Higher Education Budget
Disappointing to State Colleges
FOR IMMEDIATE RELEASE
Contact:
Darryl G. Greer, CEO (609) 989-1100
Paul R.
Shelly, Director of Communications & Marketing
(609)
989-1100 work; (609) 538-1978 home; (610) 504-7271 cell
Trenton,
July 1, 2011
– The FY 2012 State
Budget for higher education, signed into law June 30, is
very disappointing according to Dr.

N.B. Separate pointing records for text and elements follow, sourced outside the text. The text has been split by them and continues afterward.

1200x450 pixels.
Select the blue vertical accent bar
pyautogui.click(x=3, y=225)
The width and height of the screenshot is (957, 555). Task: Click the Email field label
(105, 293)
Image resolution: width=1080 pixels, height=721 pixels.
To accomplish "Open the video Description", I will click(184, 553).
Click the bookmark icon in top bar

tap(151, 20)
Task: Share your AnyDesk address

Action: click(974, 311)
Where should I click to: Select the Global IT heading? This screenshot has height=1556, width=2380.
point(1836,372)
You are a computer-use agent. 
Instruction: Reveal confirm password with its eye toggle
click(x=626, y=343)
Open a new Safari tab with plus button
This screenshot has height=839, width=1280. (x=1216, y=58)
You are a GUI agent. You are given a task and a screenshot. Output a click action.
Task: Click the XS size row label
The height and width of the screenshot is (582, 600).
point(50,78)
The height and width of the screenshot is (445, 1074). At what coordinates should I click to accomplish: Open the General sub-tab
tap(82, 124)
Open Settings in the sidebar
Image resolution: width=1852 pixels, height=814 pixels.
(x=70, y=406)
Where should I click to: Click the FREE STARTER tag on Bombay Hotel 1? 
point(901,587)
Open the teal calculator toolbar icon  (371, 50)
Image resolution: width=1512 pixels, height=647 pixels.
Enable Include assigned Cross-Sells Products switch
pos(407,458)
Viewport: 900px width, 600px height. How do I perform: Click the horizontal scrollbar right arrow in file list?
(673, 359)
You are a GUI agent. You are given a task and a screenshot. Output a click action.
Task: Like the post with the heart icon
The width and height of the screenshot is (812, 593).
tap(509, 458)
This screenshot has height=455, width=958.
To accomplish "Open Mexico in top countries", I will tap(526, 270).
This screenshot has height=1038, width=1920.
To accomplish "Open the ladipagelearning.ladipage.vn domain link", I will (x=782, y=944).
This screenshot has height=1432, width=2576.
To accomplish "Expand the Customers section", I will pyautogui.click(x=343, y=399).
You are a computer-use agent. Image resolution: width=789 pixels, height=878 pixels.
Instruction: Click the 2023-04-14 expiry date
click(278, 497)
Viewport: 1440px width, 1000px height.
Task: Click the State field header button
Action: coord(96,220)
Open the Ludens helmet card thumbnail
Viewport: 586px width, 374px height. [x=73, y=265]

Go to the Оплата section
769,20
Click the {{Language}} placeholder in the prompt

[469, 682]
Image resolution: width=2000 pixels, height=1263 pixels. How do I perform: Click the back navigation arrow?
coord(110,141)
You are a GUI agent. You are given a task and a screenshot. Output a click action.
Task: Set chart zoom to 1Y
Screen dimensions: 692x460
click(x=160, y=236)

Darryl G. Greer, an
advocate for the nine state colleges and universities
and their 105,000 students.
“This spending plan, without a doubt, is another
setback for college opportunity and affordability.”
“As with many budgets
over the past decade, this one fails to make higher
education a funding priority; it continues disinvestment
in college opportunity and places greater pressure on
colleges to sustain quality service without appropriate
state investment,” says Greer, long-time CEO of New
Jersey Association of State Colleges and Universities
(NJASCU).
The budget results in
significant cuts to college funding for personnel and
less than proposed funding for student aid.
For example, while the
specific effect of the budget must be studied by each
institution, major cuts are as follows:
¨
A
reduction and transfer in fringe benefit cost for
roughly 400 state-funded state college and university
staff positions, costing the colleges many millions of
dollars.
Without prior consultation, these funds are especially
difficult to make up in already tight college budgets.
¨
A
rollback to current funding of a proposed increase of
over $40 million for the Tuition Aid Grant (TAG) and no
new funding for Educational Opportunity Fund (EOF)
programs, supporting
New Jersey’s
lower income students.
¨
A
revision of a proposed change in the STARS II
scholarship program for students transferring to state
colleges from county colleges, resulting in senior
colleges and universities being required to continue to
subsidize scholarship payments.
Greer
noted that the timing of the
New Jersey
budget decision not to invest more in public colleges
exacerbates making good policy choices to protect and
expand college opportunity in
New Jersey.
“Significant reductions in the
cornerstone federal student aid program, Pell Grants,
are currently being debated in Congress, even as the
economy demands getting more low- and middle-income
students into college.”
Greer says
that its member colleges/universities will work hard to
minimize negative effects of the budget cuts on
New Jersey
families and students, and will collaborate with others
to build a strong case for a bold plan to revitalize
investment in higher education, one that serves the best
interests of our citizens and a state strategic agenda.